Jazz Pharma beats estimates on record $1.2B quarterly revenue
Xywav and Epidiolex drive growth as company maintains 2026 revenue guidance of $4.25-4.5 billion
Jazz Pharmaceuticals shares rose in Tuesday trading after the biopharmaceutical company delivered better-than-expected quarterly results, fueled by strong performance from its key treatments Xywav and Epidiolex. The Dublin-based company reported fourth-quarter adjusted earnings per share of $6.64, exceeding analyst estimates of $5.85 by 13.5%, while revenue climbed to $1.2 billion—a 10% increase from the prior year and 8.1% above Wall Street projections of $1.11 billion.
The quarterly performance pushed full-year 2025 revenue to $4.3 billion, representing 5% year-over-year growth, according to the company's regulatory filing with the Securities and Exchange Commission. The results underscore Jazz's momentum in its core therapeutic areas, particularly in sleep medicine and rare diseases.
Xywav, the company's treatment for narcolepsy, emerged as a growth driver, with sales rising 12% to $1.7 billion for the full year. Meanwhile, Epidiolex, the first cannabis-derived medication approved by the U.S. Food and Drug Administration, achieved blockbuster status with annual sales of $1.1 billion, representing 9% growth. The performance demonstrates Jazz's ability to expand market penetration for both established and more recent product offerings.
Looking ahead, the company maintained its 2026 revenue guidance of $4.25 to $4.50 billion, signaling confidence in continued franchise growth. Management noted that it expects double-digit expansion across its key product lines in the coming year, positioning the company to extend its growth trajectory despite competitive pressures in specialty pharmaceuticals.
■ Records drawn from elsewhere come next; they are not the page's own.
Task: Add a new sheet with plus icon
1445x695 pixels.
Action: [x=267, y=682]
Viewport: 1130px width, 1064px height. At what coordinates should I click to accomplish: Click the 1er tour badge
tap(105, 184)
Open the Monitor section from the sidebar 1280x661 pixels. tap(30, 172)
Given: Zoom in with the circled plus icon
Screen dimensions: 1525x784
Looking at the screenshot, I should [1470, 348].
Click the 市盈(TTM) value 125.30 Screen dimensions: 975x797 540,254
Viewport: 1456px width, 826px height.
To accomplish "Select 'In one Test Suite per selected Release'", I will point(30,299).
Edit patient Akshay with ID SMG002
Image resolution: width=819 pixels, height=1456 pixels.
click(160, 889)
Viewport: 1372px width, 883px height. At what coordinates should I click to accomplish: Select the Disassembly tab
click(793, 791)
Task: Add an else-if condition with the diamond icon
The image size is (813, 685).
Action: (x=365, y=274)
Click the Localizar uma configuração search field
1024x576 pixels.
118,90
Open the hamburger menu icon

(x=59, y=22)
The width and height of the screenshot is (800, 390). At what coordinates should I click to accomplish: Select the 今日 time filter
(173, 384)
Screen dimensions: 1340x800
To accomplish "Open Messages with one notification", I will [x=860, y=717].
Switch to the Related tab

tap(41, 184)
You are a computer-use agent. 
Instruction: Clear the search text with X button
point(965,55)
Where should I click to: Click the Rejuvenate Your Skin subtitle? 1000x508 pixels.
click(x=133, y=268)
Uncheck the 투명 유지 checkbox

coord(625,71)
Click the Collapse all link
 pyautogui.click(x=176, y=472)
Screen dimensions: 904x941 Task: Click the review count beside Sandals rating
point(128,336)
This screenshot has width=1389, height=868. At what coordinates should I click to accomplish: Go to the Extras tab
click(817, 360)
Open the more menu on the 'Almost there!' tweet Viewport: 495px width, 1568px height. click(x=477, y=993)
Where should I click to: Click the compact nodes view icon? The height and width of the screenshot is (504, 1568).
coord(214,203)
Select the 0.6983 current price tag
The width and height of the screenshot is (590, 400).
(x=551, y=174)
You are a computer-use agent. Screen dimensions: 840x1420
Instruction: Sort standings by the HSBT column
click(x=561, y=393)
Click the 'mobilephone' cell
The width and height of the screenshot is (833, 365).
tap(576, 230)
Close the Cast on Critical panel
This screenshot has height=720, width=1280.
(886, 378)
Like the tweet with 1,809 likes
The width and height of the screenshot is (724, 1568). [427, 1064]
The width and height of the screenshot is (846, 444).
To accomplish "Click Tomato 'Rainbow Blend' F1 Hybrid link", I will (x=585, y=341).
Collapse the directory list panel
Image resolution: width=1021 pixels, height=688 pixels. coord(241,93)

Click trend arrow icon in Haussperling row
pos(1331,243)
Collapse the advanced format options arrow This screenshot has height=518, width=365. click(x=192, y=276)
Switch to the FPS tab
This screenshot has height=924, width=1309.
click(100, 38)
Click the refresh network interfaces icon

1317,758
The stock, which traded up 0.3% to $173.83 following the announcement, has shown resilience in recent months. Shares are currently trading above their 50-day moving average of $167.45 and have recovered significantly from their 52-week low of $95.49, though they remain below the 52-week high of $182.99 reached earlier this year. The company's market capitalization stands at approximately $10.5 billion.
Analysts have maintained a predominantly positive outlook on Jazz Pharmaceuticals, with 15 rating the stock a buy or strong buy and just one recommending a hold. The consensus price target of $219.40 suggests significant upside potential from current levels, reflecting confidence in the company's pipeline and commercial execution capabilities.
The earnings beat comes at a time when biopharmaceutical companies face increasing scrutiny over drug pricing and pipeline risks. However, Jazz's diversified portfolio spanning neuroscience and oncology has provided some insulation from sector-specific headwinds. The company's forward price-to-earnings ratio of 6.90 remains attractive relative to industry peers, potentially supporting investor interest amid broader market volatility in healthcare stocks.
Investors will be watching for updates on Jazz's development pipeline, particularly in areas such as sleep medicine and rare diseases where the company has established commercial infrastructure. The ability to maintain growth momentum while investing in new therapies will be critical to sustaining the stock's recent recovery and meeting analyst expectations for continued outperformance.